El segundo factor que he mencionado —a quién se perjudica— no se ha tenido en
cuenta, de manera contraproducente: los únicos a los que se daña y
se indigna son precisamente aquellos que no han “traicionado” al taxi. (Ojo,
no eximo de culpa al incompetente y holgazán Ministro Ábalos ni al vengativo y
haragán Presidente madrileño Garrido, pero esa es otra historia.)
Yo he recurrido al taxi incluso para viajes cortos
a otras poblaciones, es decir, soy un gran entusiasta. No sé si, como esos
colegas míos, me compraré un teléfono que me permita olvidarme de ellos. Puede
que no, pese a todo. Lo que sí sé es que mi trato con los conductores ya no
será nunca el mismo. Se acabaron las propinas o redondeos.
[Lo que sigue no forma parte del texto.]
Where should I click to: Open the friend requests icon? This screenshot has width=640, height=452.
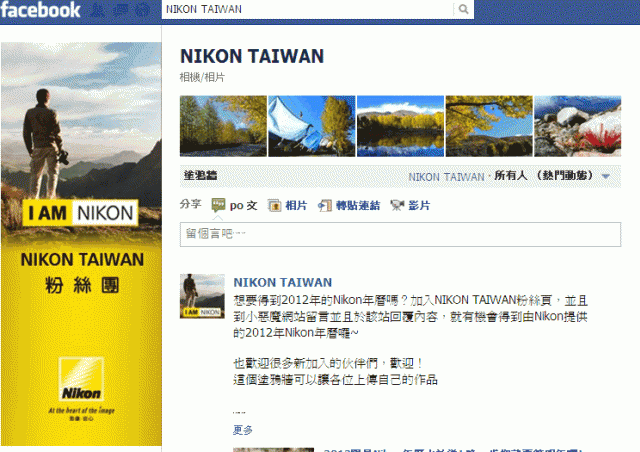tap(98, 10)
Se acabó la charla
que a veces es bienvenida y a veces en absoluto. Se acabó oír con paciencia la
emisora que, a todo volumen, lo obligan a uno a padecer con frecuencia. Lo
único que me saldrá decirles será “Buenas tardes”, la dirección y “Adiós,
gracias”. No hay por qué ser cordial con quienes tratan a patadas,
precisamente, a sus aliados más fieles.